Ncert Exercises & Solutions

A truth table for the given circuit is:

1.	\(A\)	\(B\)	\(E\)	2.	\(A\)	\(B\)	\(E\)
	\(0\)	\(0\)	\(1\)		\(0\)	\(0\)	\(1\)
	\(0\)	\(1\)	\(1\)		\(0\)	\(1\)	\(0\)
	\(1\)	\(0\)	\(1\)		\(1\)	\(0\)	\(0\)
	\(1\)	\(1\)	\(0\)		\(1\)	\(1\)	\(0\)

3.	\(A\)	\(B\)	\(E\)	4.	\(A\)	\(B\)	\(E\)
	\(0\)	\(0\)	\(0\)		\(0\)	\(0\)	\(0\)
	\(0\)	\(1\)	\(1\)		\(0\)	\(1\)	\(1\)
	\(1\)	\(0\)	\(0\)		\(1\)	\(0\)	\(1\)
	\(1\)	\(1\)	\(1\)		\(1\)	\(1\)	\(0\)

Hint: The output depends on the logic of the circuit.
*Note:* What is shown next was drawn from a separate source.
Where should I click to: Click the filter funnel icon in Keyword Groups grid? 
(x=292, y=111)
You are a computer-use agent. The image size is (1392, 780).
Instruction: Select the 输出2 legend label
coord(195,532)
Step: Find the truth table for the circuit.
Here, \(C=A.B\) and \(D=\bar A.B\)
\(E=C+D=(A.B)+(\bar A. B)\)

The truth table of this arrangement of gates can be given by;

\(A\)	\(B\)	\(\bar A\)	\(C=A.B\)	\(D=\bar A.B\)	\(E=(C+D)\)
\(0\)	\(0\)	\(1\)	\(0\)	\(0\)	\(0\)
\(0\)	\(1\)	\(1\)	\(0\)	\(1\)	\(1\)
\(1\)	\(0\)	\(0\)	\(0\)	\(0\)	\(0\)
\(1\)	\(1\)	\(0\)	\(1\)	\(0\)	\(1\)

Hence, option (3) is the correct answer.